PharmGKB and ADBR1 Variants
- PharmGKB data on ADBR1 variants (April 2023) indicates:
- rs1801252 (Ser49Gly) is associated with metoprolol efficacy in hypertension and beta-blocking agents' toxicity related to major adverse cardiac events (MACE).
- rs1801252 is also linked to the efficacy of timolol and carvedilol.
- rs1801253 (Arg389Gly) is associated with carvedilol dosage in heart failure.
- rs1801253 is associated with the efficacy of ACE inhibitors, angiotensin II antagonists, beta-blocking agents, digoxin, diuretics, and spironolactone in heart failure.
- rs1801253 is associated with dobutamine efficacy.
- rs1801253 is associated with catecholamines dosage in coronary artery disease.
- rs1801253 is associated with bucindolol efficacy in heart failure.
- rs1801253 is associated with muraglitazar toxicity(Diabetes Mellitus, Edema, Hyperlipidemias).
- rs1801253 is associated with metoprolol efficacy.
- rs1801253 is associated with Beta Blocking Agents efficacy(Cardiomyopathy, Dilated, Heart Failure).
Parikh et al. (2018) - Dose Response of Beta-Blockers in Adrenergic Receptor Polymorphism Genotypes
- Studied the interaction between ADRB1 Arg389Gly polymorphism and β-blockers in heart failure (HF) patients with reduced ejection fraction.
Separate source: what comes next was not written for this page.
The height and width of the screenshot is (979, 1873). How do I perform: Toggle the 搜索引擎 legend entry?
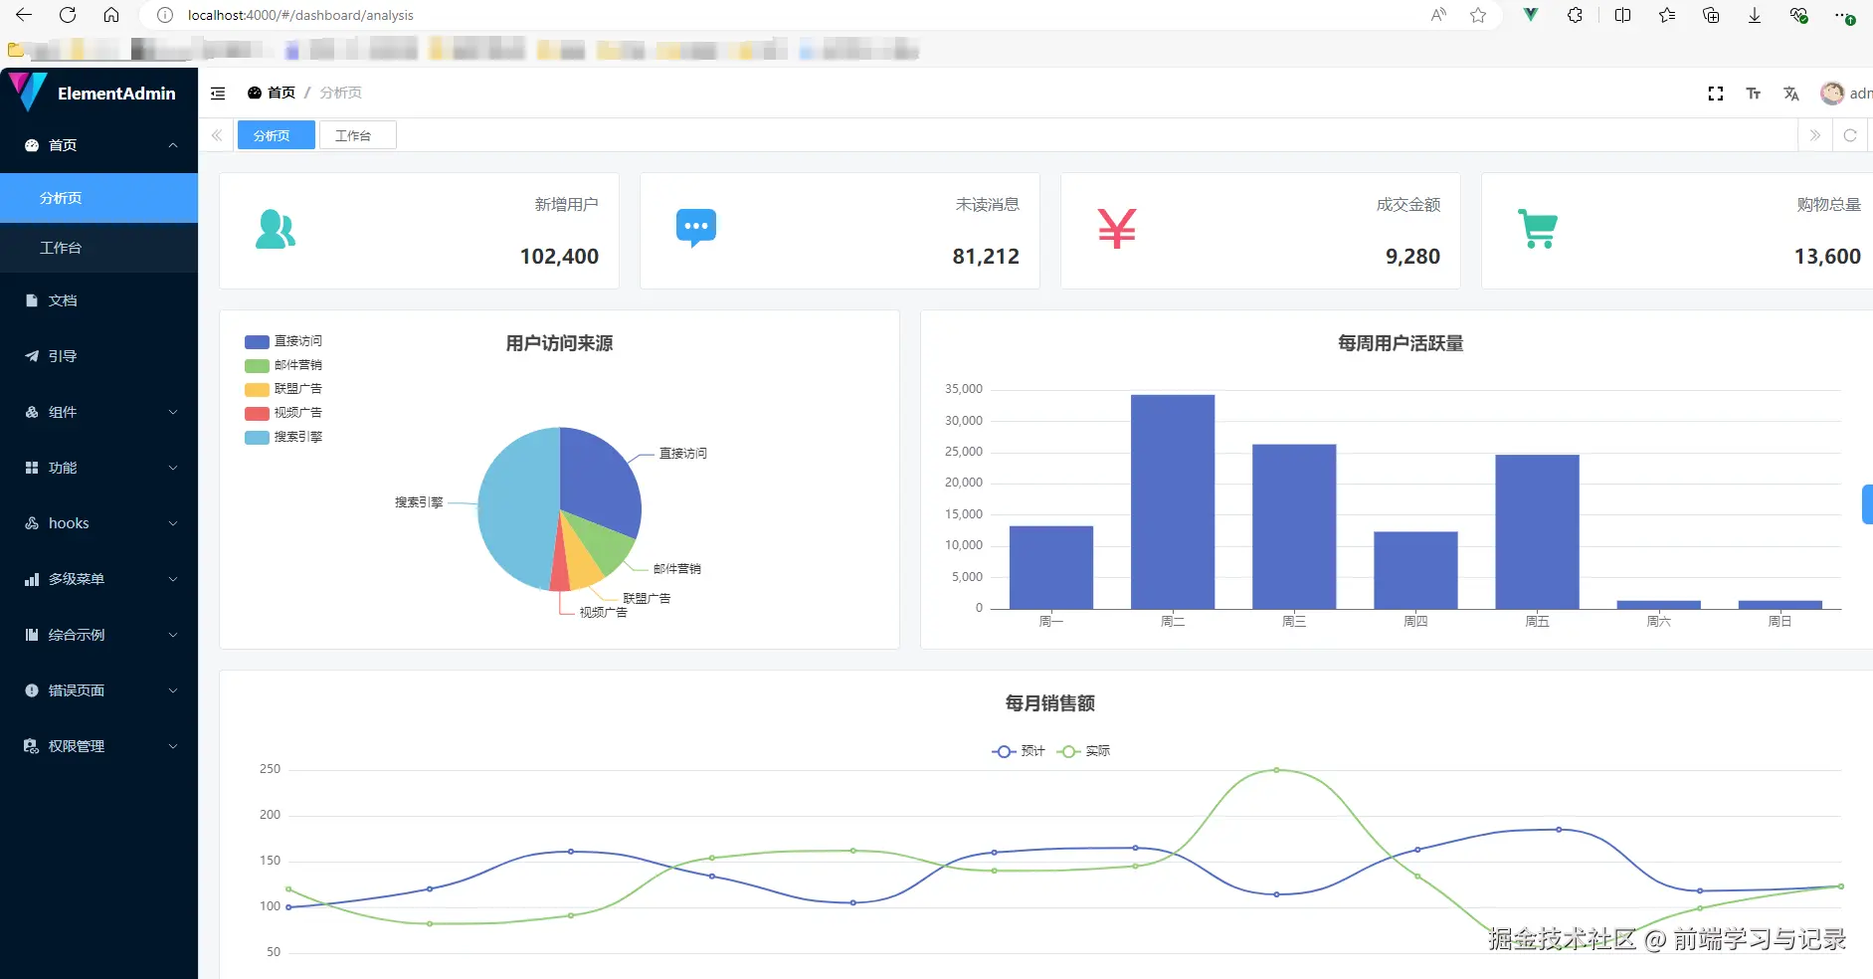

- Retrospective analysis of DNA substudies from BEST (B-Blocker Evaluation of Survival Trial) and HF-ACTION (Heart Failure: A Controlled Trial Investigating Outcomes of Exercise Training).
- Defined β-blocker dose as no/low dose or high dose based on total daily dose of bucindolol (BEST) or other β-blockers (HF-ACTION) standardized to carvedilol equivalents.
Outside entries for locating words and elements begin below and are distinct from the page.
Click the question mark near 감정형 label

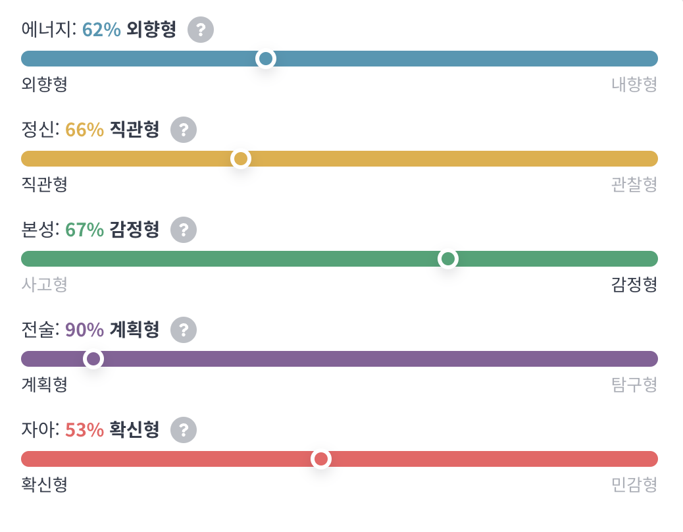pyautogui.click(x=183, y=230)
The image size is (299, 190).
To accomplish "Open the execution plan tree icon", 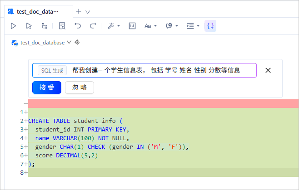I will [45, 26].
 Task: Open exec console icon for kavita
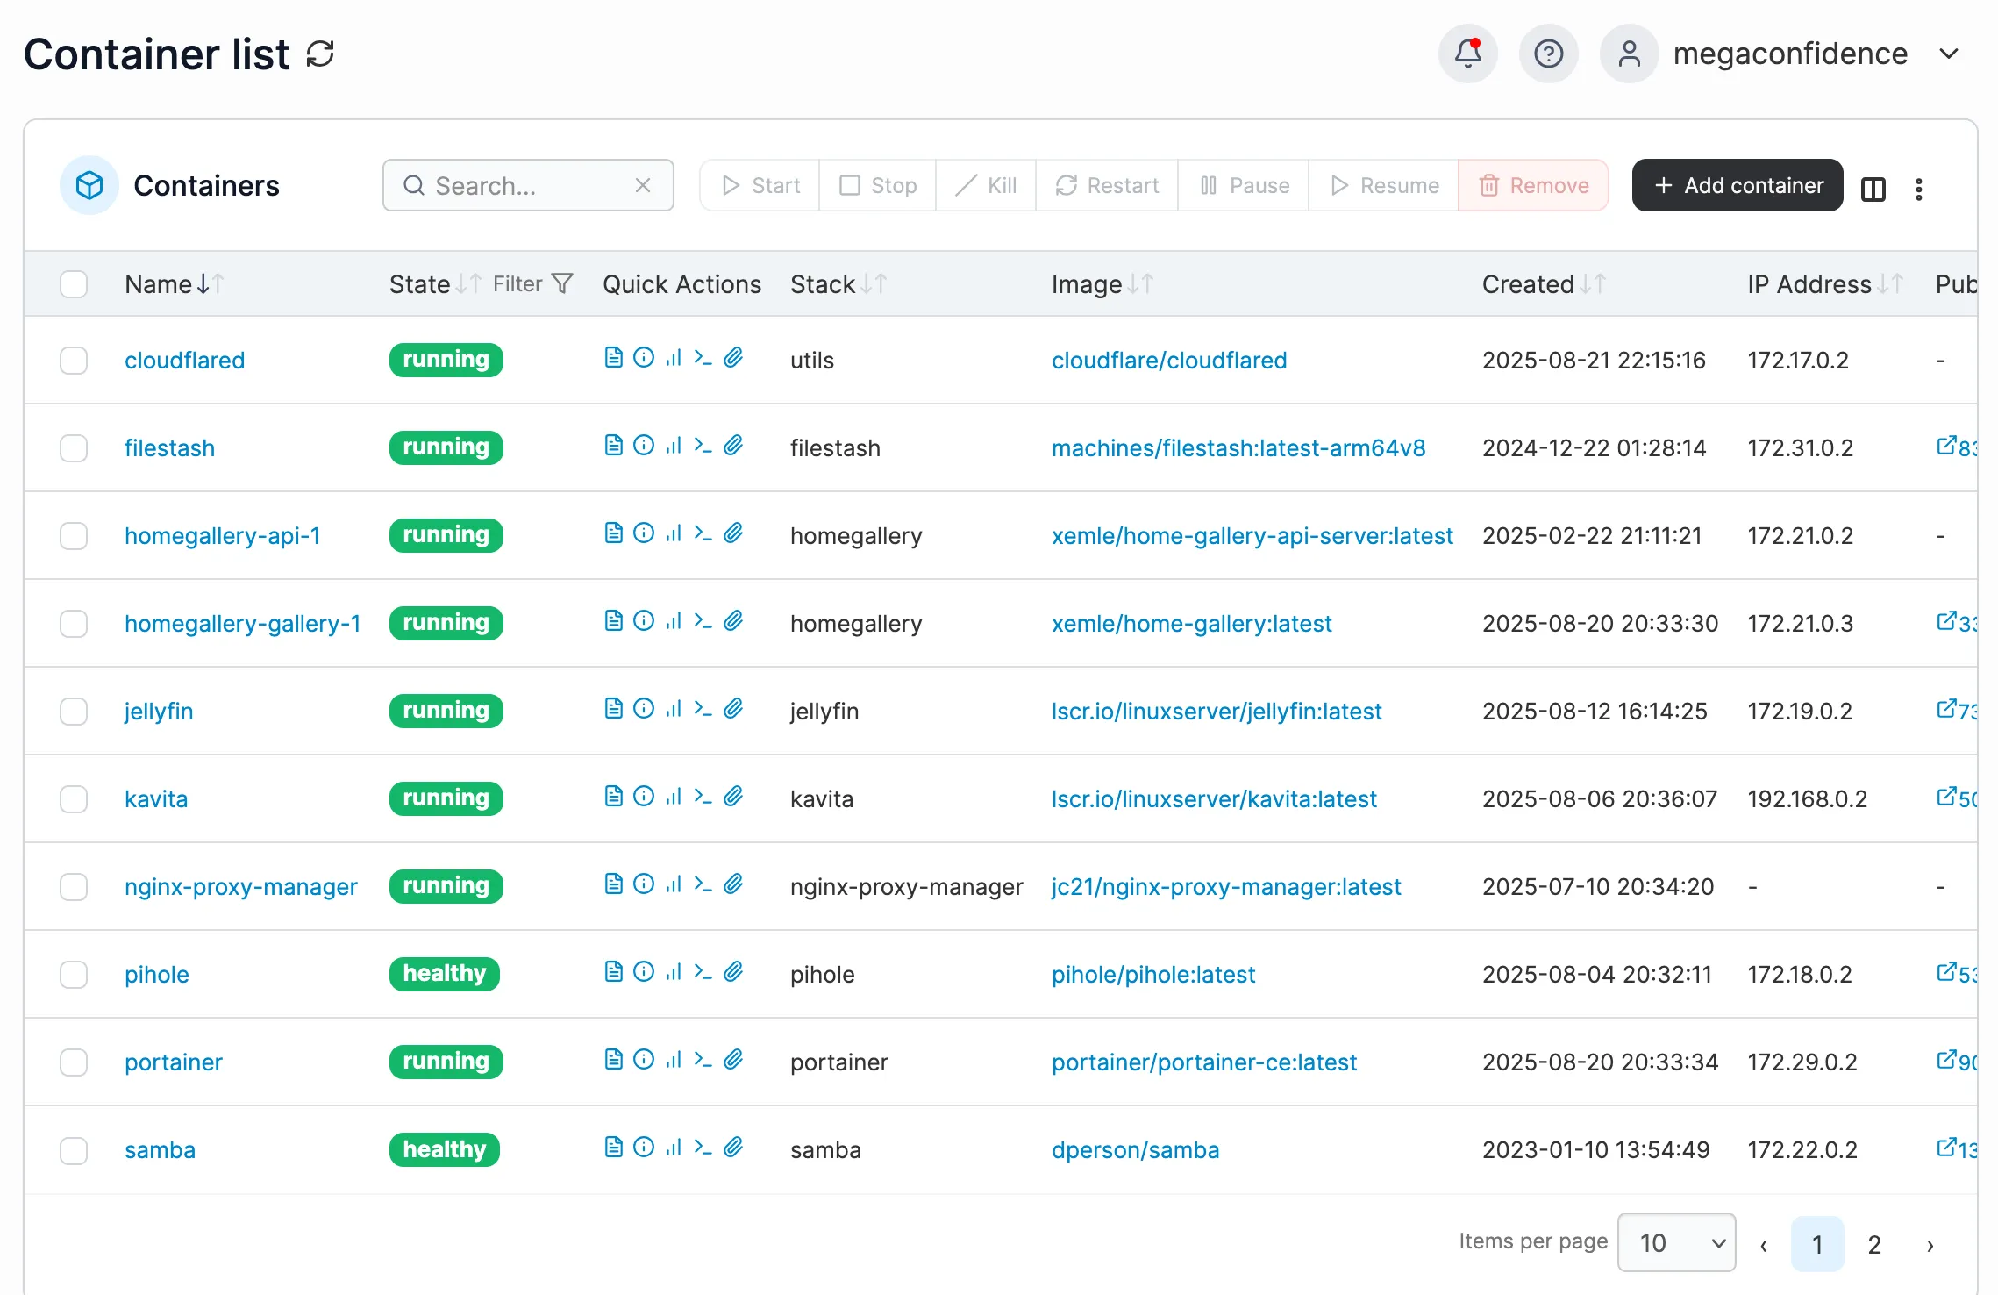(x=703, y=796)
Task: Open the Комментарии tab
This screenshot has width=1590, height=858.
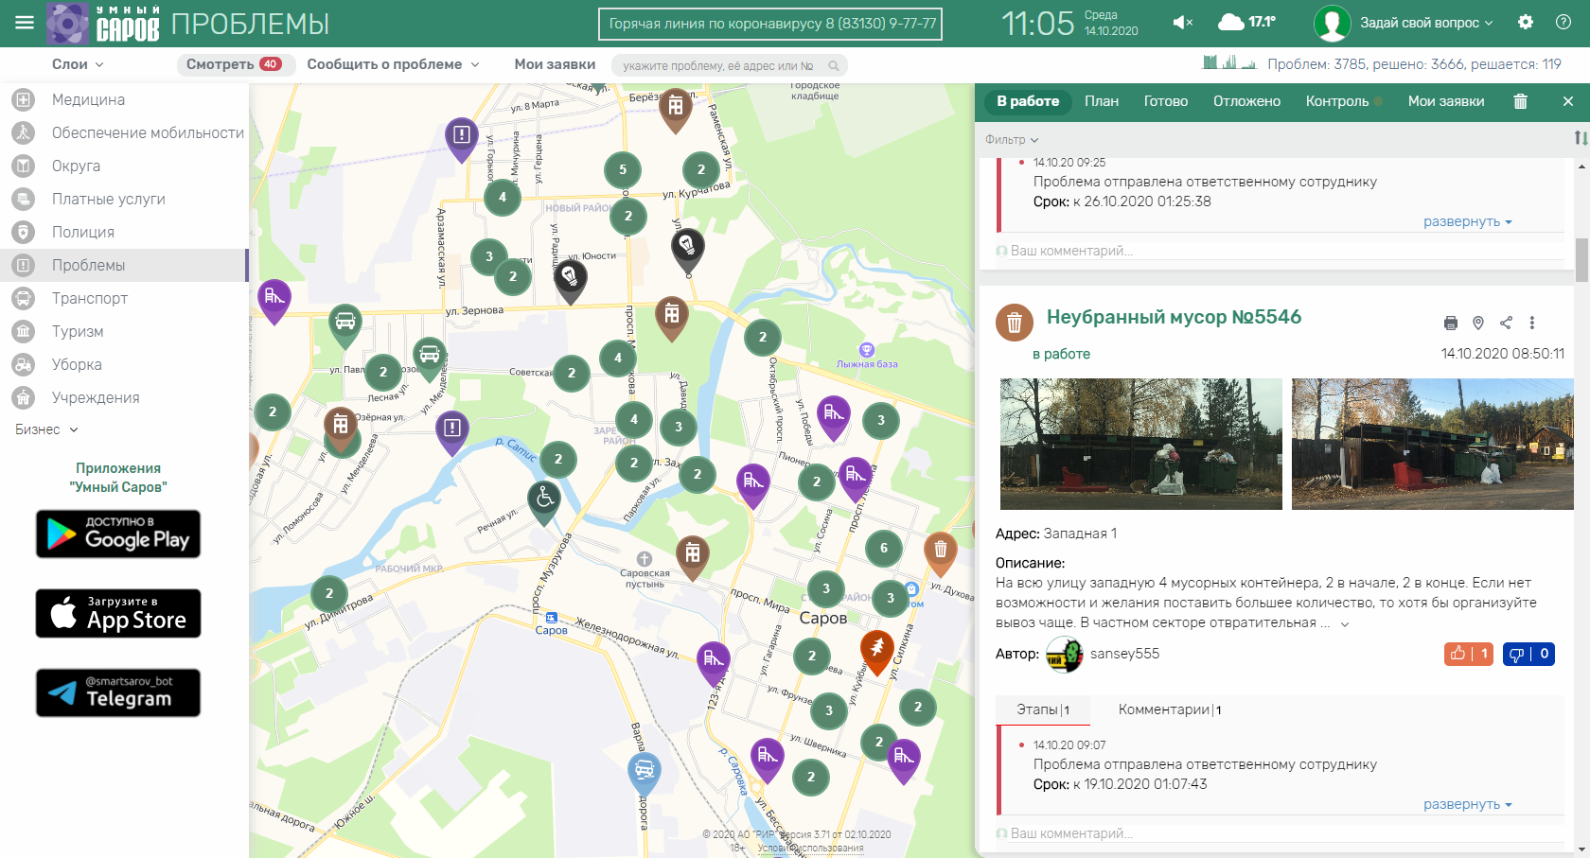Action: [1169, 709]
- All-cause mortality was the main outcome.
- CV mortality/HF hospitalization was a secondary outcome.
- Results:
- Subjects with ADRB1 Arg389Arg had less all-cause mortality with high- versus no/low-dose β-blocker.
- High-dose bucindolol with ADRB1 Arg389Arg had a differential favorable treatment effect compared to Gly carriers.
- HF-ACTION Arg389Arg genotype subjects taking no/low-dose β-blocker had greater all-cause mortality compared with 389Gly carriers.
- Conclusions:
- The enhanced HF efficacy of bucindolol in the ADRB1 Arg389Arg versus 389Gly carrier genotypes occurs at high dose.
- Other β-blockers taken at low dose have reduced efficacy for Arg389Arg genotype subjects compared with 389Gly carriers.
- Supports using high, clinical trial target doses of all β-blockers to treat HF with reduced ejection fraction.
Guerra et al. (2022) - Genetic Polymorphisms in ADRB2 and ADRB1
- Studied the association of genetic polymorphisms in ADRB2 and ADRB1 with differential survival in heart failure patients taking β-blockers.
- Assessed associations and interactions between β-blocker dose, SNP genotype, and mortality using a Cox proportional hazard model.
- Two SNPs, ADRB1 Arg389Gly and ADRB2 Glu27Gln, displayed significant interactions with β-blocker dose and their association with mortality.
- Suggests that ADRB2 27Glu and ADRB1 389Arg may confer a larger survival benefit with higher β-blocker doses in patients with HF.
Take-Home Messages
- There is inter-individual variability in response to beta-blockers.
- Variation in the genes that encode beta-adrenergic receptors has been shown to have an effect on the function of the receptor in vitro.
- Identifying those individuals who don’t respond well to beta-blockers could be clinically valuable.
- Even after 20 years of research, there are still conflicting results.
- Recent studies suggest that at high dosage of beta-blockers, there is a relationship between genotype and clinical outcome.
- There is still hope for personalized medicine in this area.